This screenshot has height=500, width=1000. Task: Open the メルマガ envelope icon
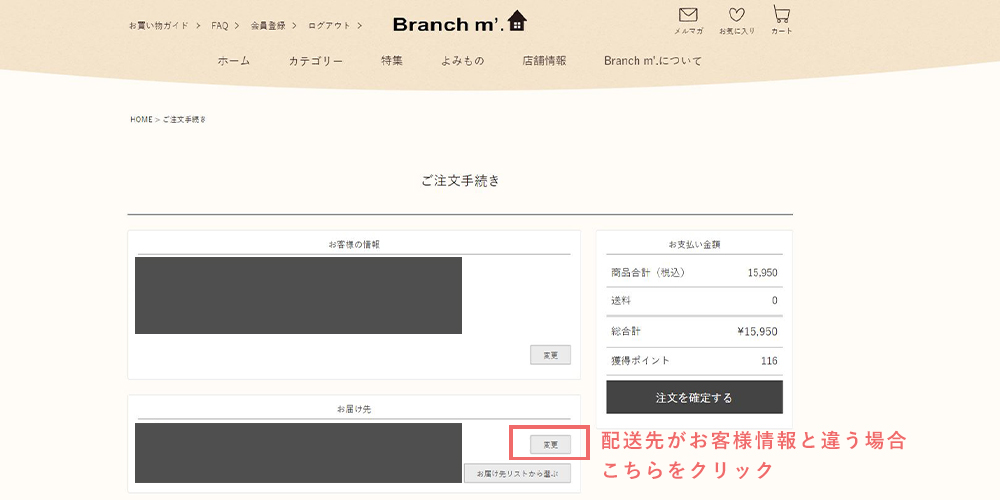point(687,18)
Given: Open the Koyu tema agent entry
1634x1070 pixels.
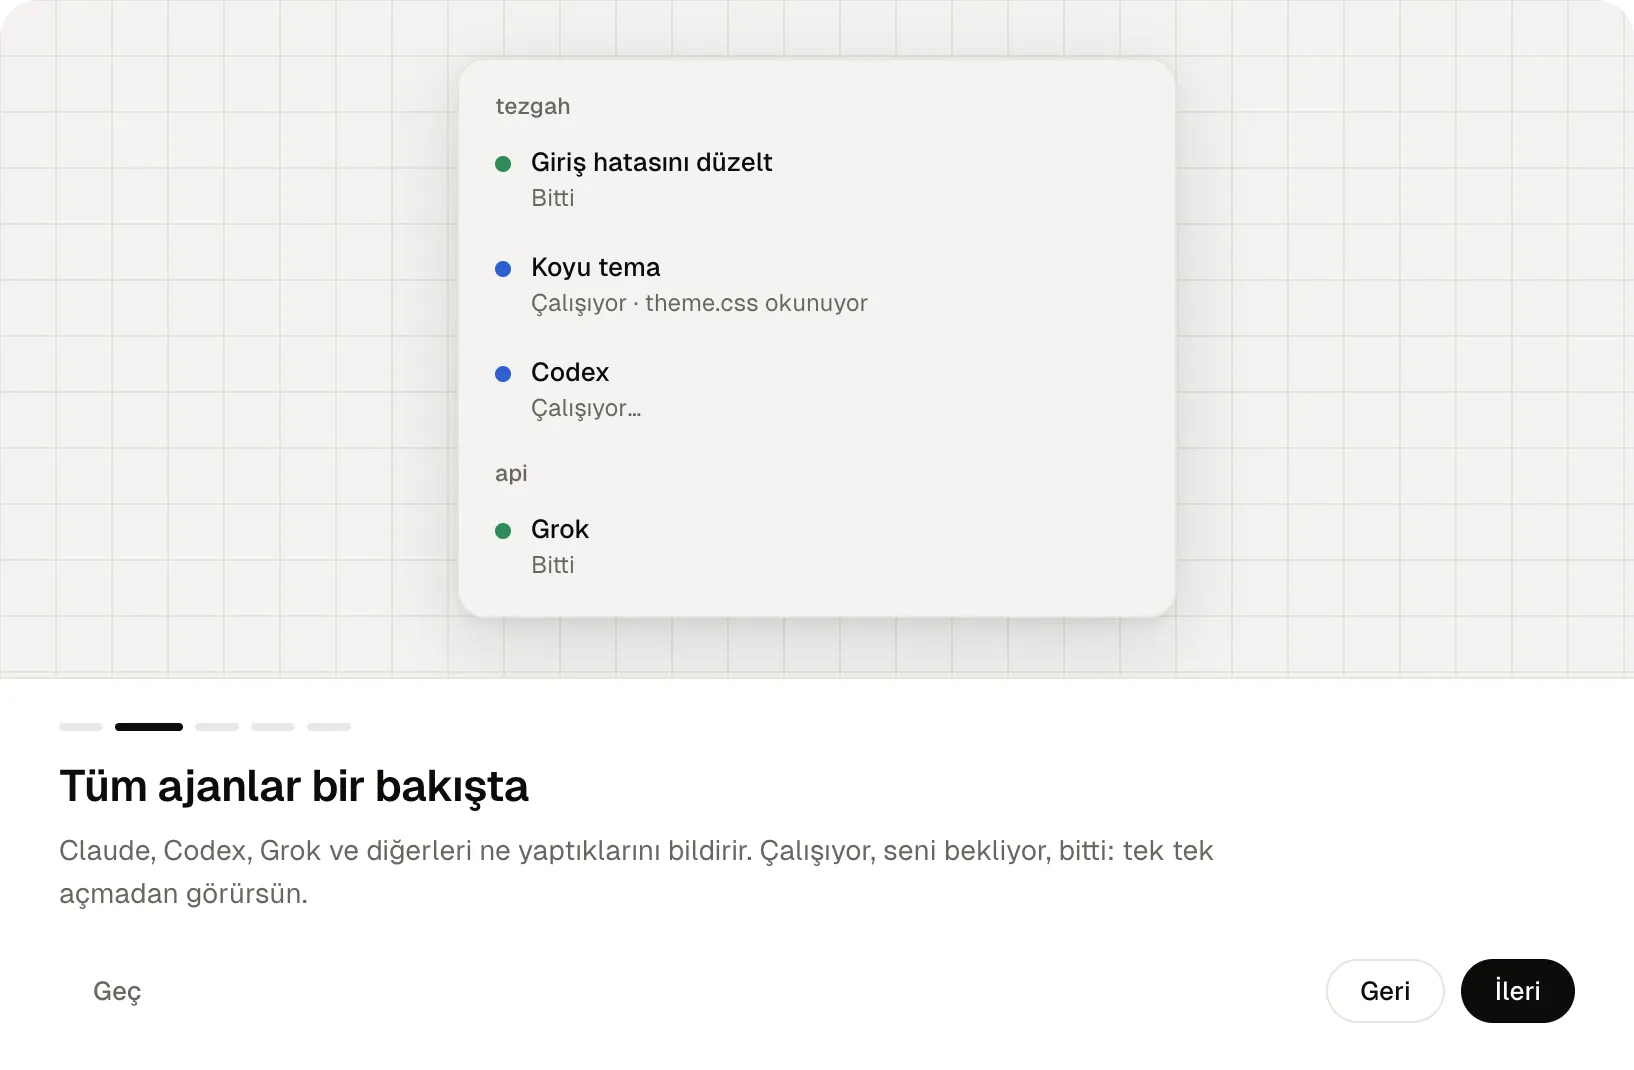Looking at the screenshot, I should [816, 284].
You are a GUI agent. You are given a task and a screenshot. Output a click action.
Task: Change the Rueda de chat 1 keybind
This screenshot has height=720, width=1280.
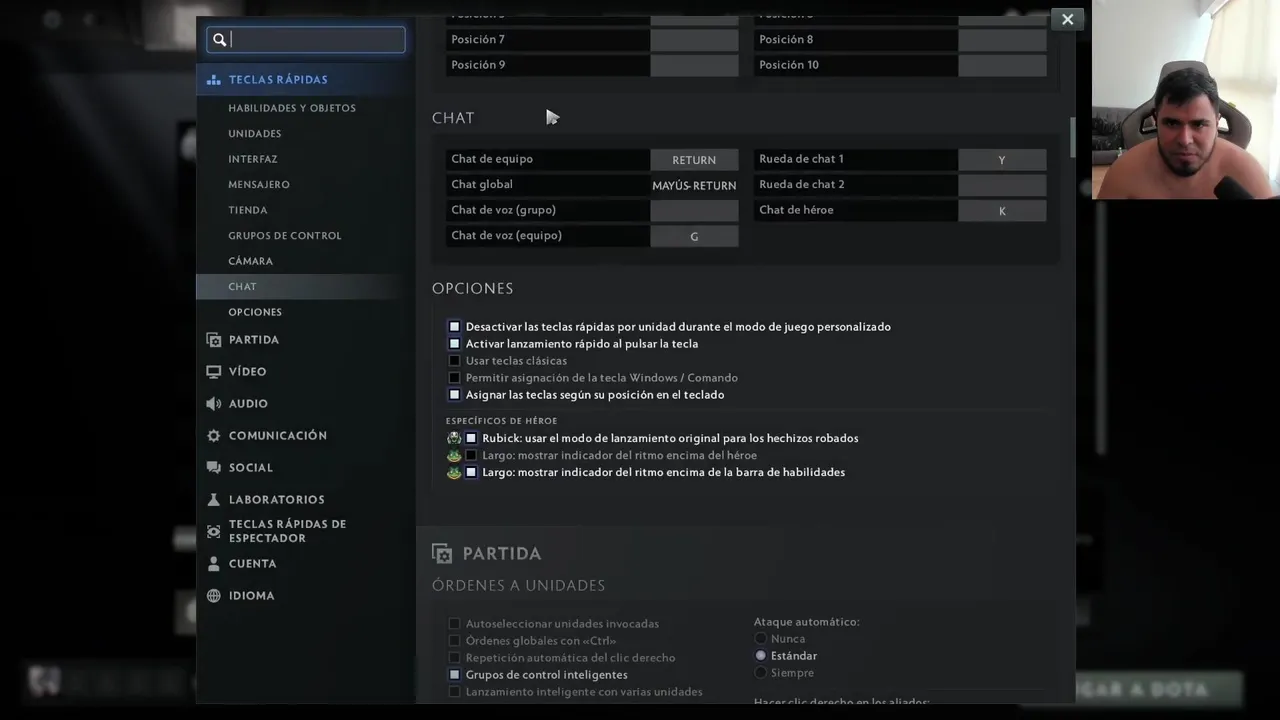(1002, 160)
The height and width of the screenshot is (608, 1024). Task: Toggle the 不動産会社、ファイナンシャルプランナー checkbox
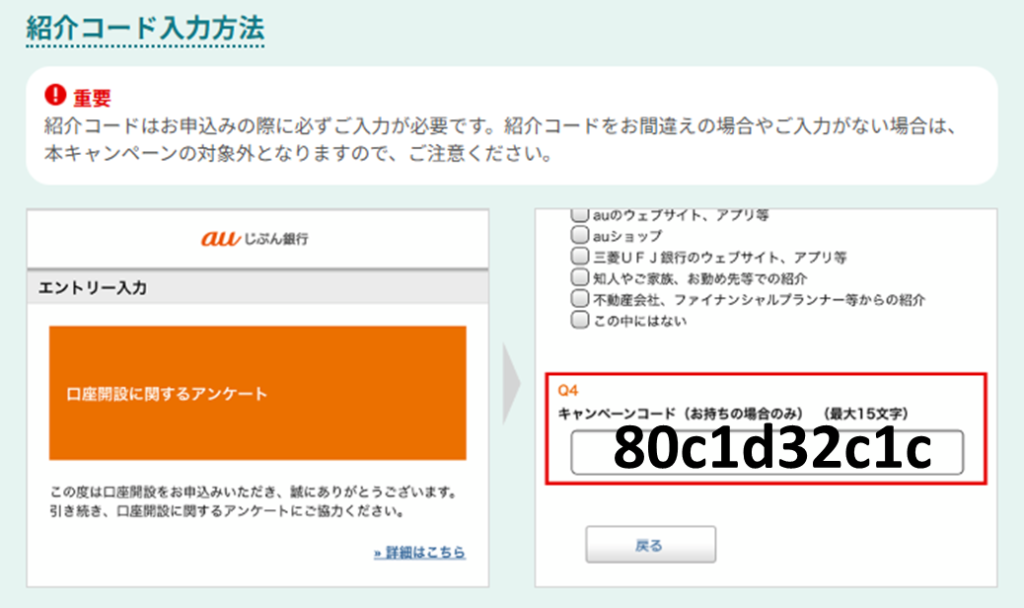pos(579,299)
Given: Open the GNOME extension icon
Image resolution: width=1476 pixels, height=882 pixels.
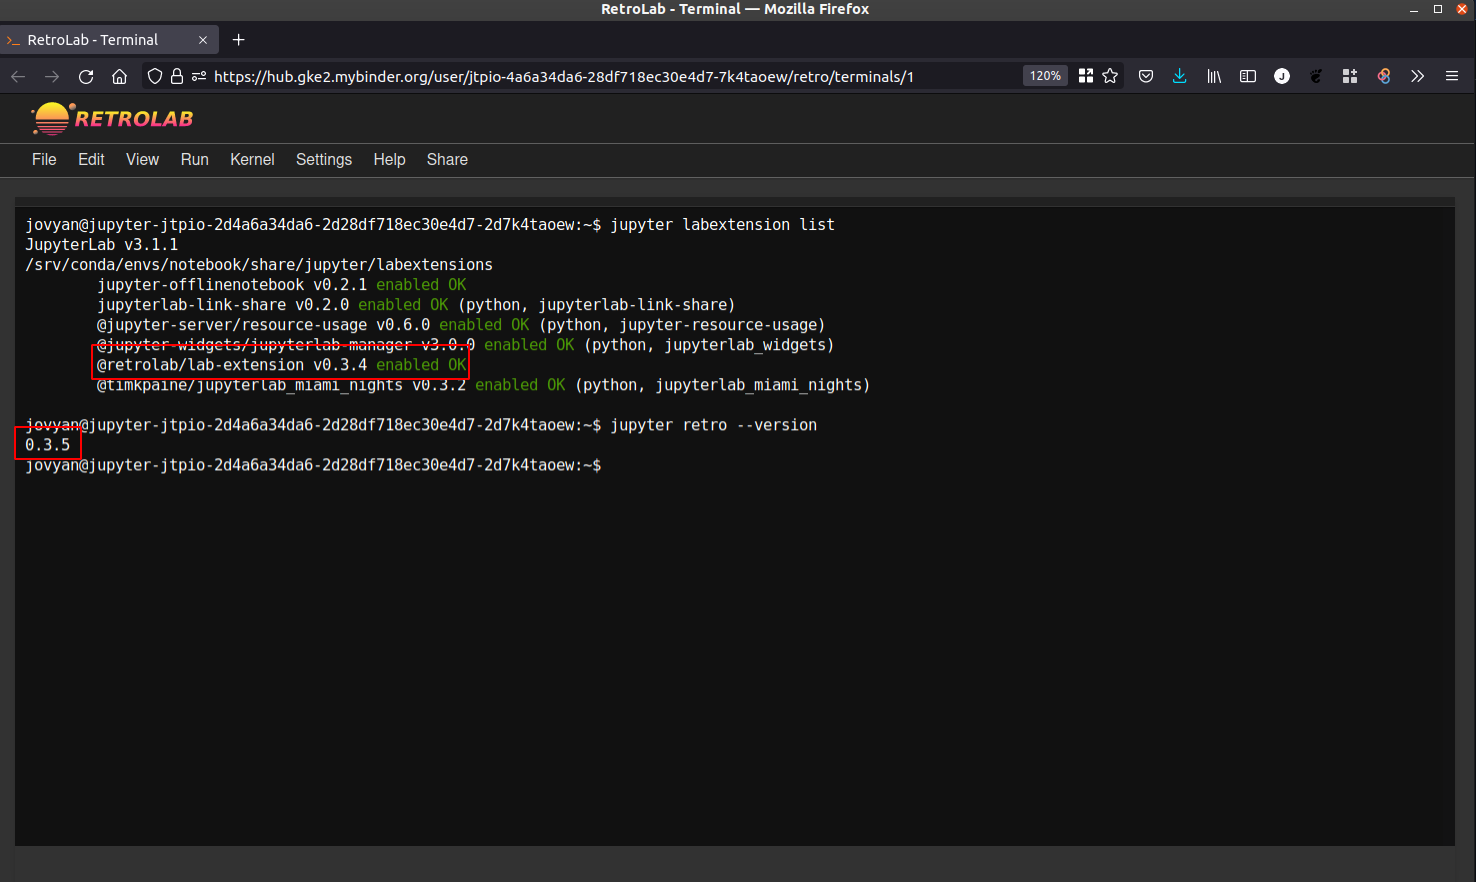Looking at the screenshot, I should 1315,76.
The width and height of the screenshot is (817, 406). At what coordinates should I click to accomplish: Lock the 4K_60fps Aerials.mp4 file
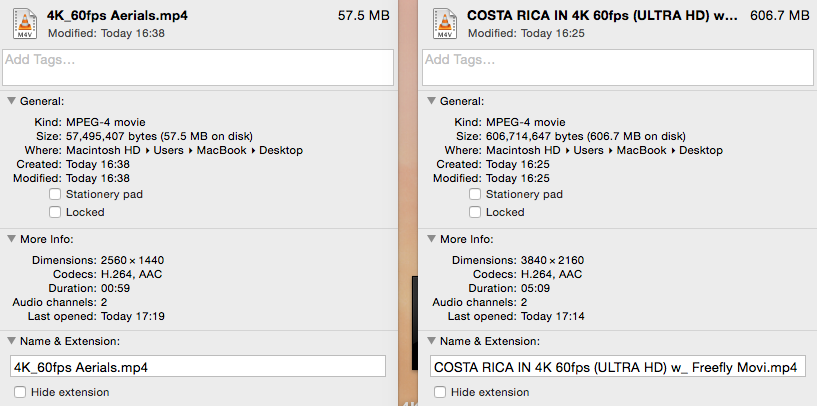click(55, 212)
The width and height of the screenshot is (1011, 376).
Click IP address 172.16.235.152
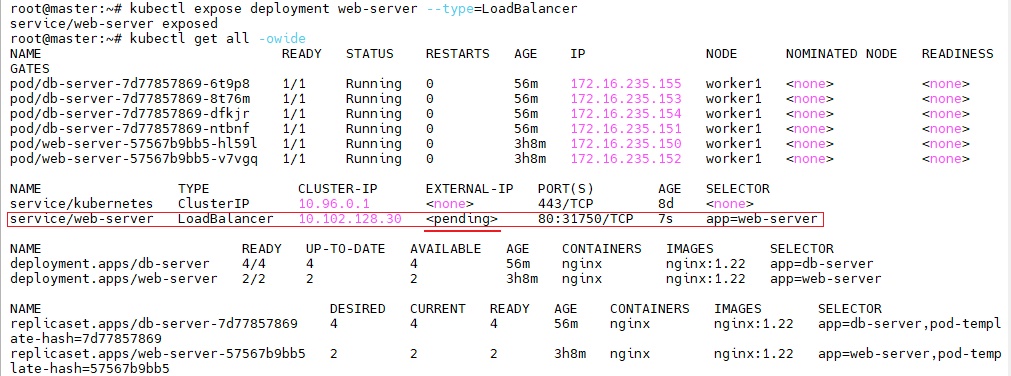[x=625, y=159]
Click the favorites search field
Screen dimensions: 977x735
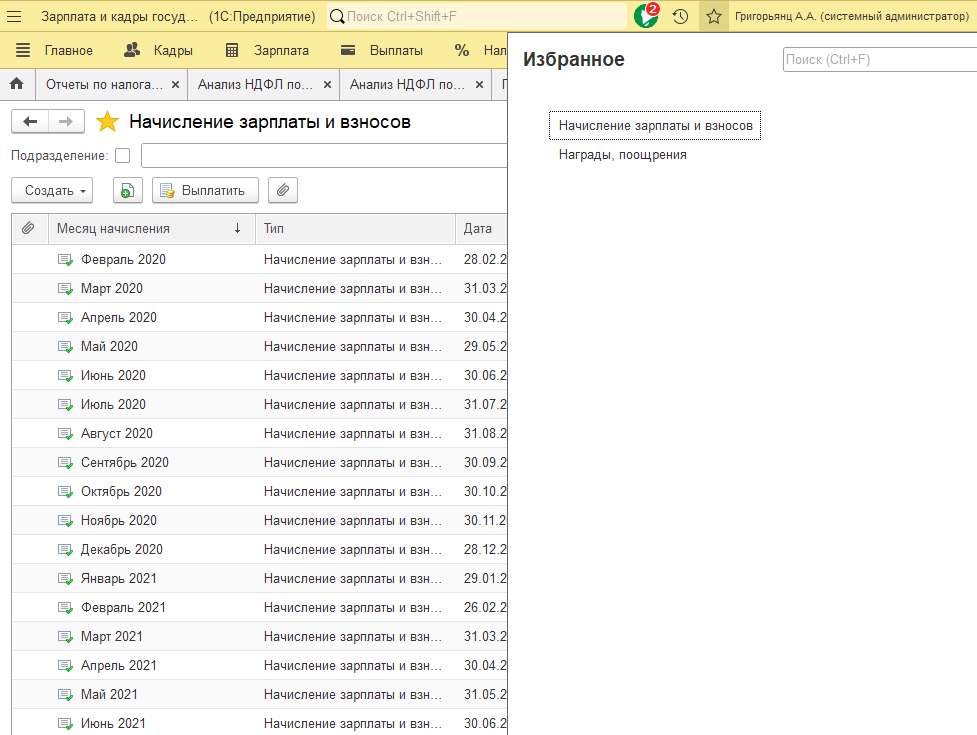pos(878,60)
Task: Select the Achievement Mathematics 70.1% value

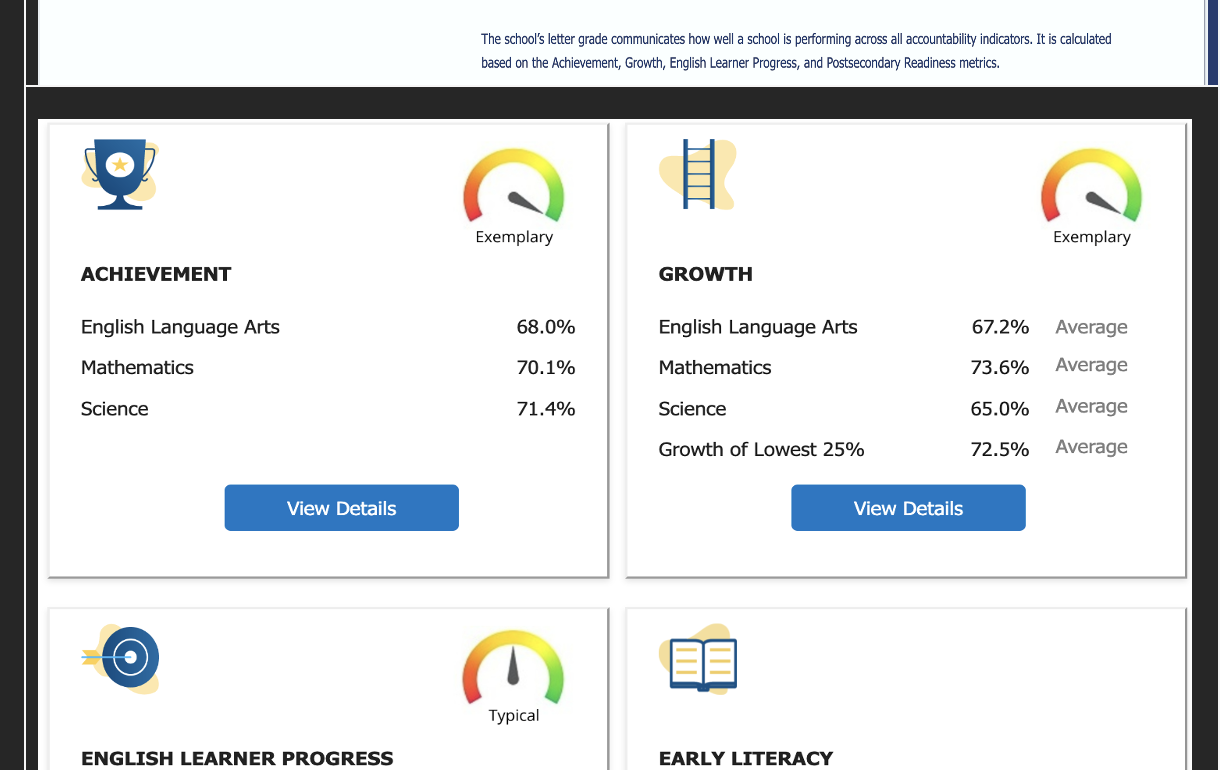Action: 546,367
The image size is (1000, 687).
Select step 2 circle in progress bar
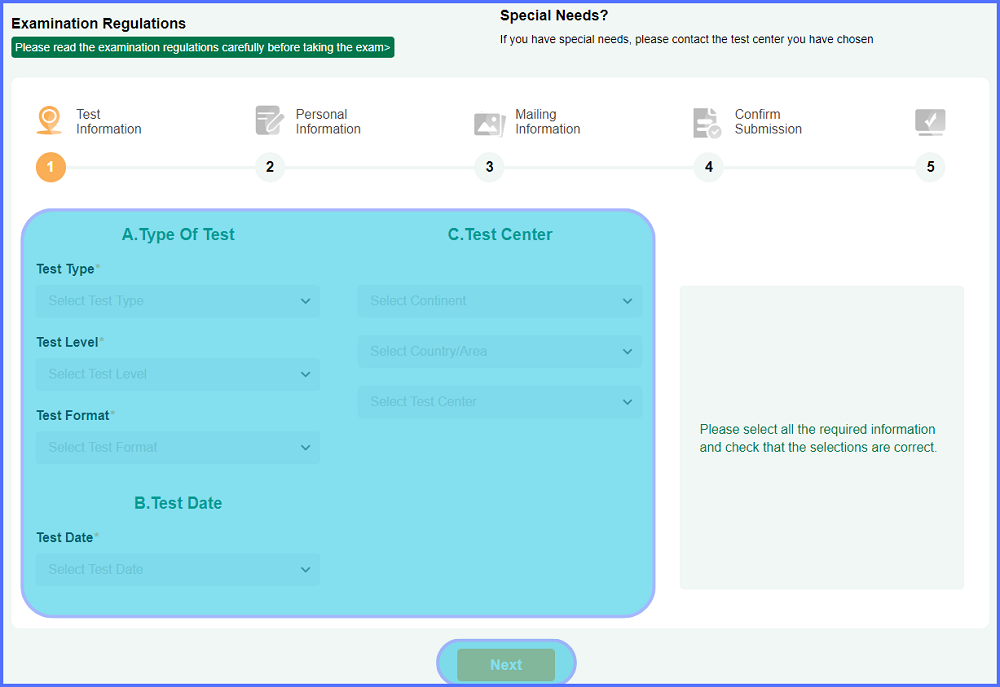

⁂

# Exercise details
Filter the entries above and return only the lines holding "agent".

# Result of this task
Given: Open the Koyu tema agent entry
You are a GUI agent. You are given a task and a screenshot. Output a click action.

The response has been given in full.